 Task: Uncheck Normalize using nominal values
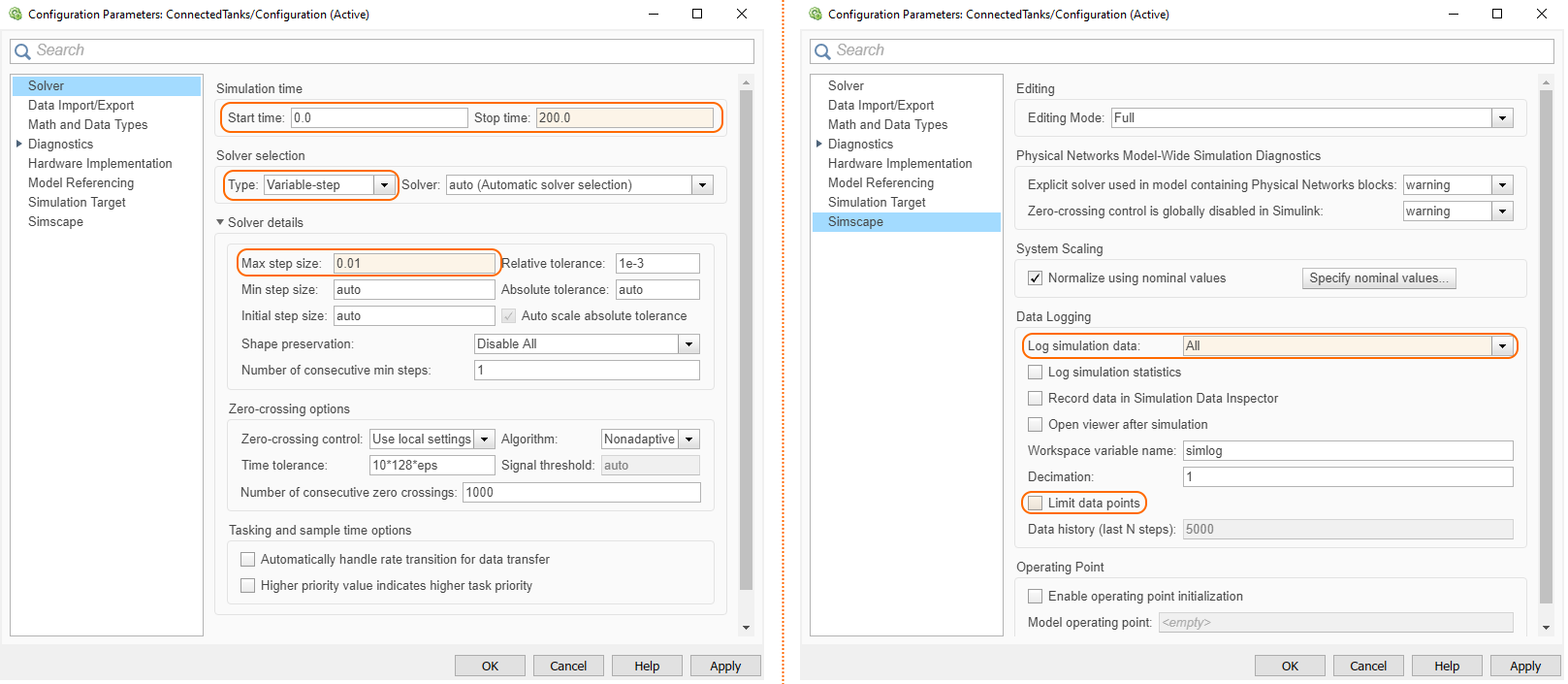pos(1035,278)
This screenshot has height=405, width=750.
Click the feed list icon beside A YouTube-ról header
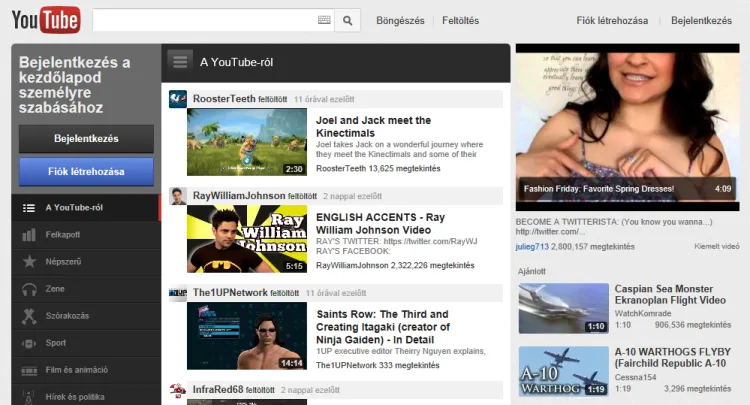pyautogui.click(x=180, y=61)
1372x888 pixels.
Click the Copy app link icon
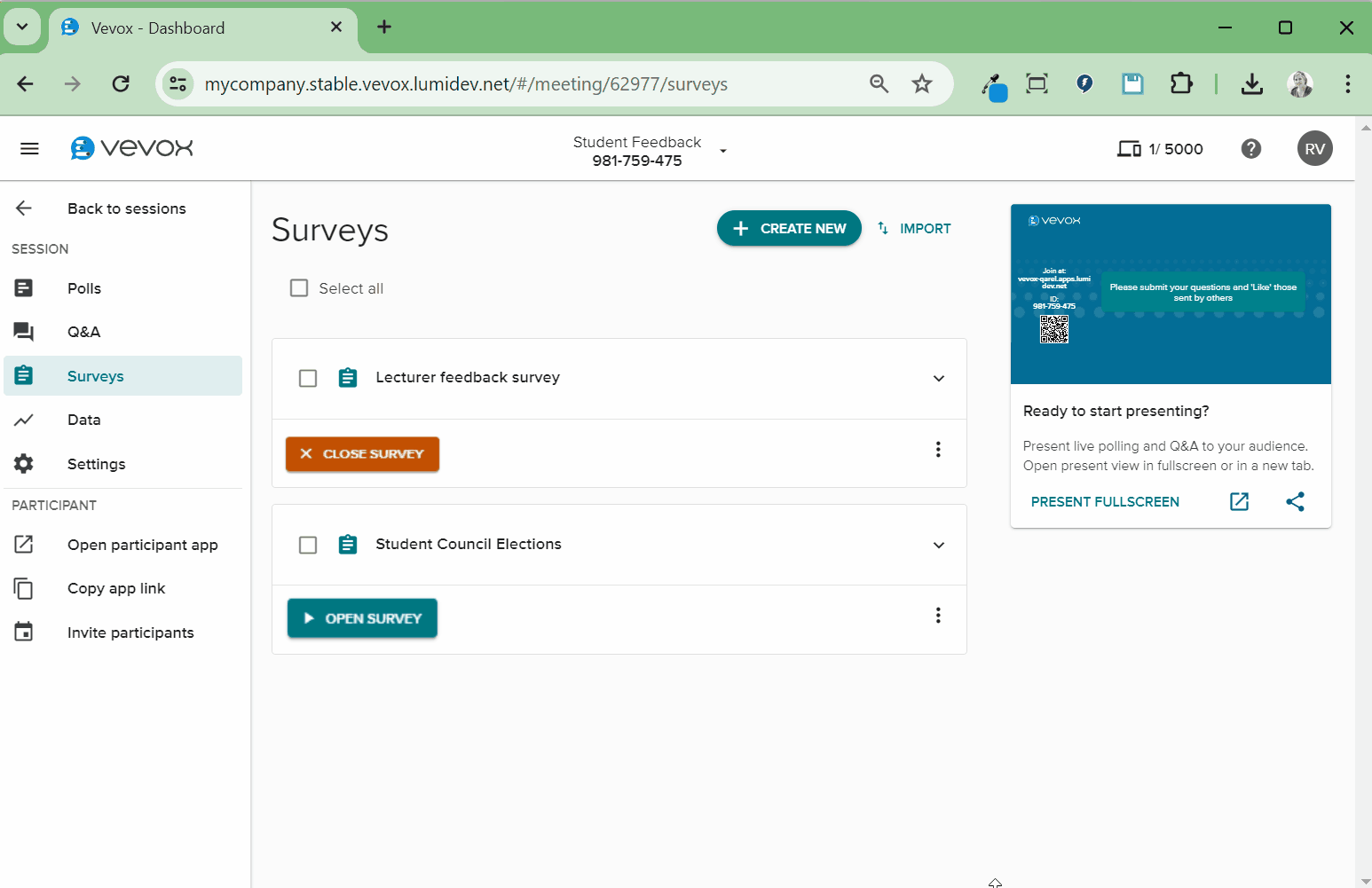pyautogui.click(x=23, y=588)
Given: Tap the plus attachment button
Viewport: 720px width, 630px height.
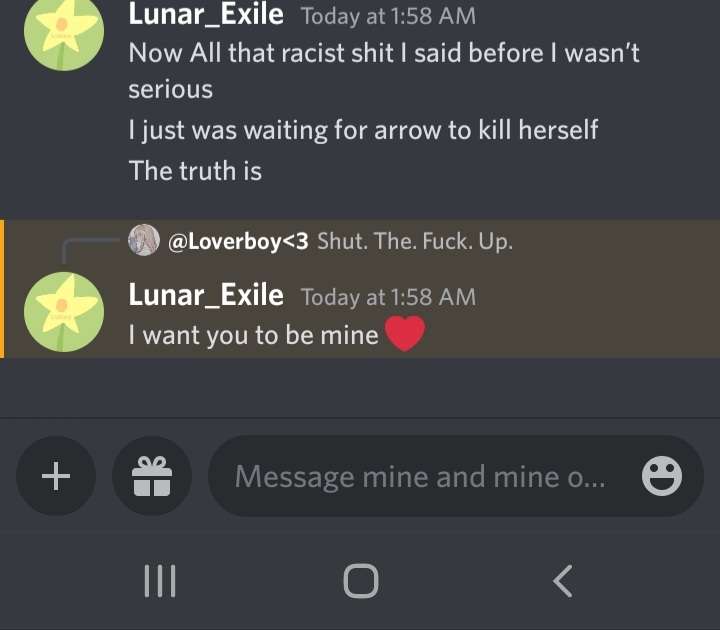Looking at the screenshot, I should (x=56, y=476).
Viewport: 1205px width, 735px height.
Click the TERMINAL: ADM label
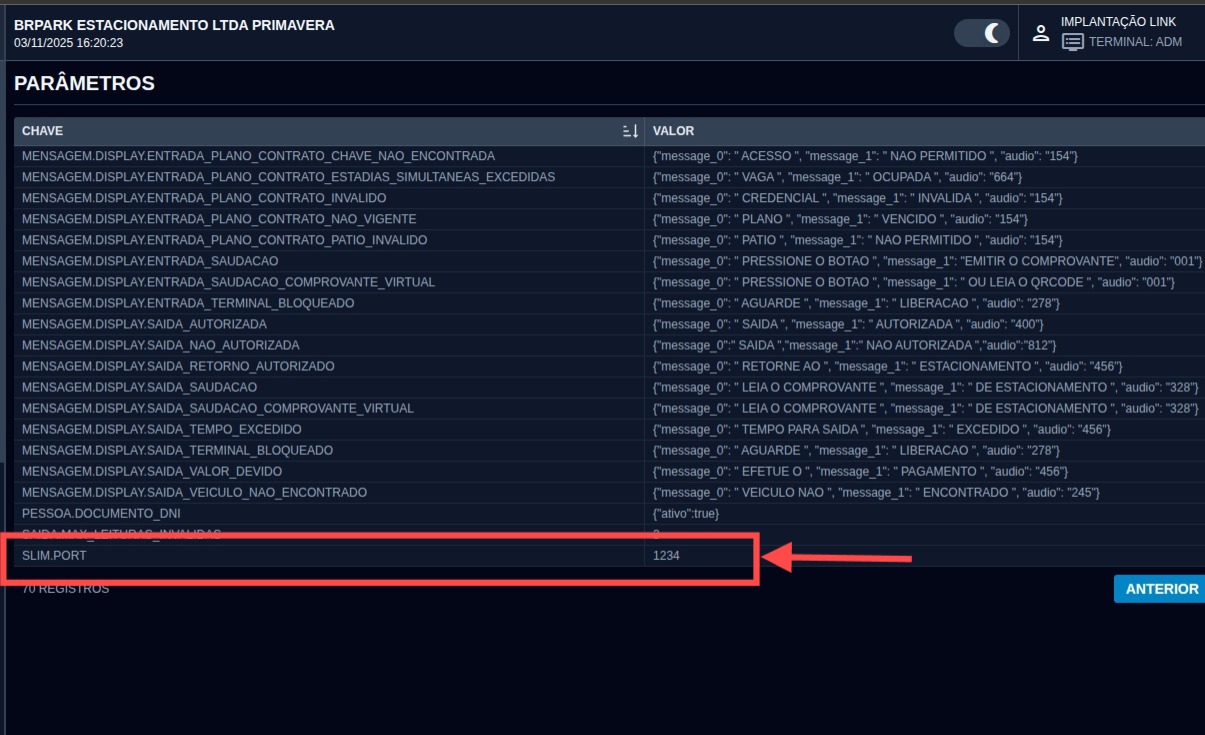pos(1135,42)
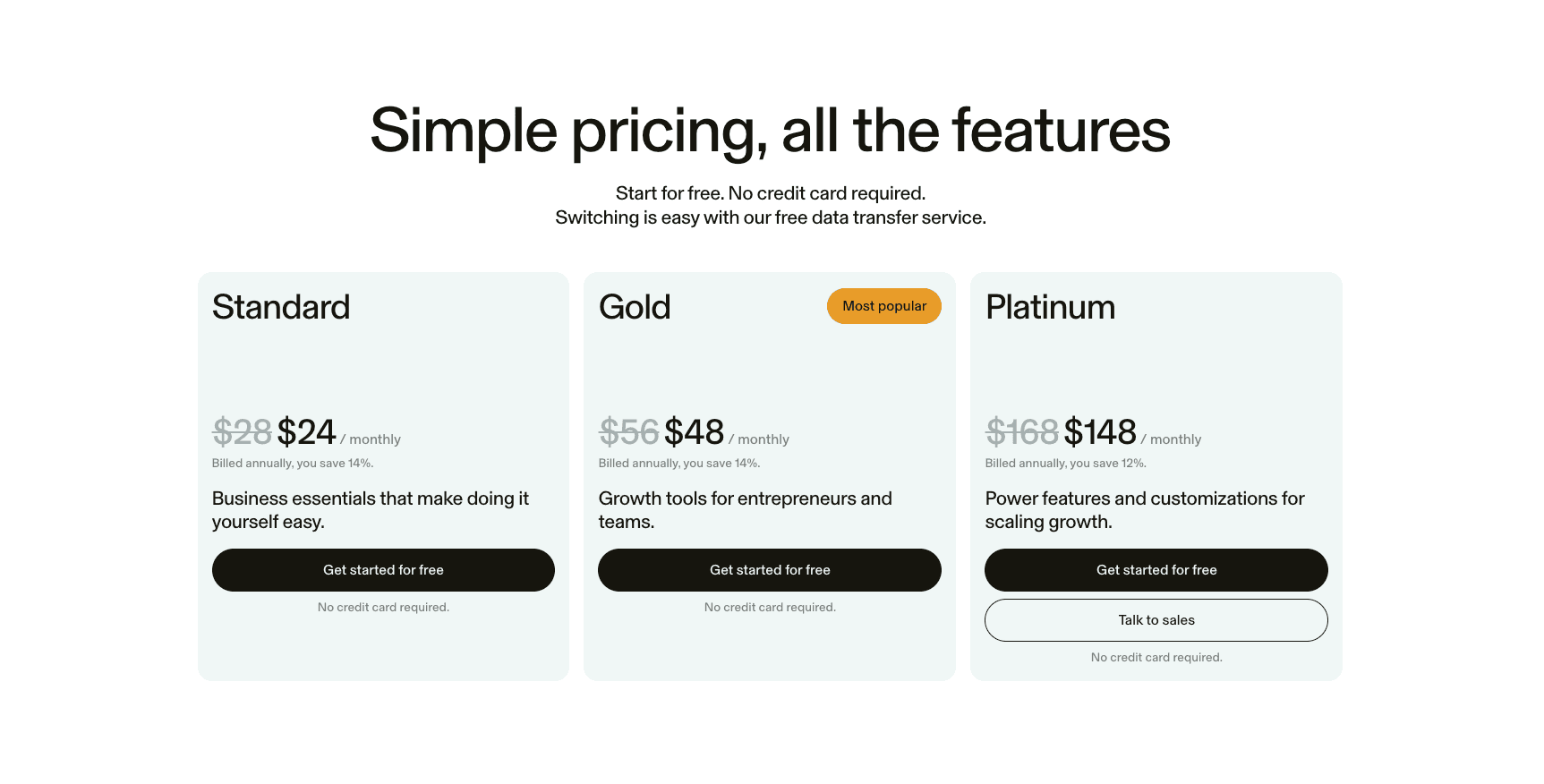Click the Simple pricing main heading
The height and width of the screenshot is (784, 1544).
(x=770, y=131)
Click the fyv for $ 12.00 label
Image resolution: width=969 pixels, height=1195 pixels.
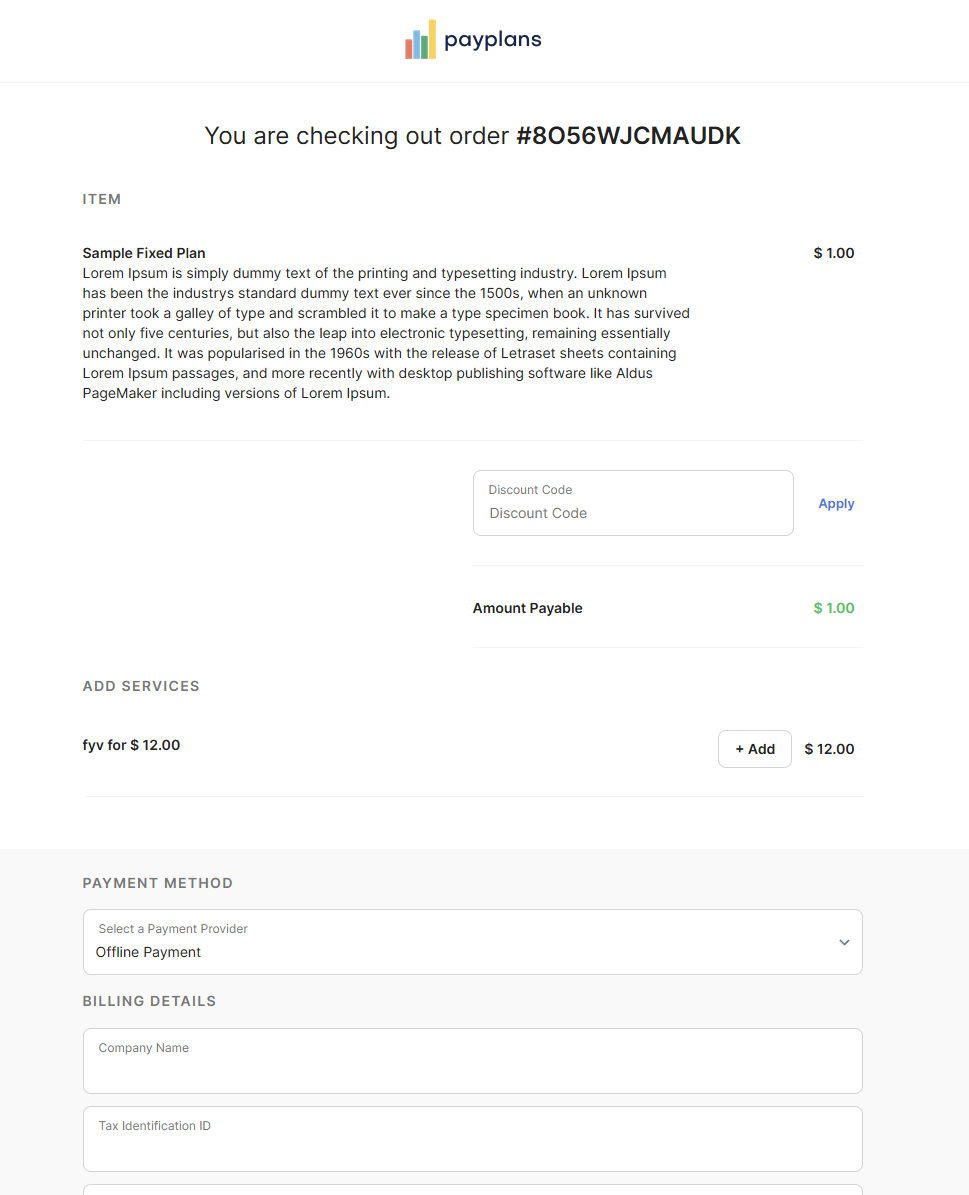(131, 745)
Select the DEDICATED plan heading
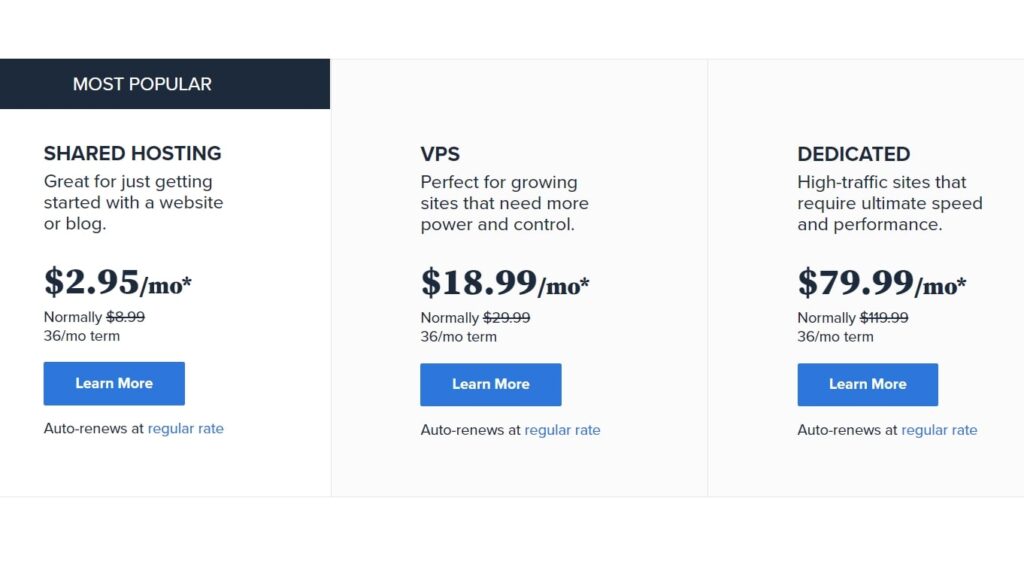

# [WORK INSTRUCTION]
Starting at the line that contains "Click the TERMINAL: ADM label" and ending at the final line of the data, reproduce each line exactly. Pictures stay out of the copy.

# [EXERCISE RESULT]
Click the TERMINAL: ADM label
pos(1135,42)
Click the Simple pricing main heading
The height and width of the screenshot is (784, 1544).
(x=770, y=131)
Click the fyv for $ 12.00 label
Image resolution: width=969 pixels, height=1195 pixels.
(131, 745)
Select the DEDICATED plan heading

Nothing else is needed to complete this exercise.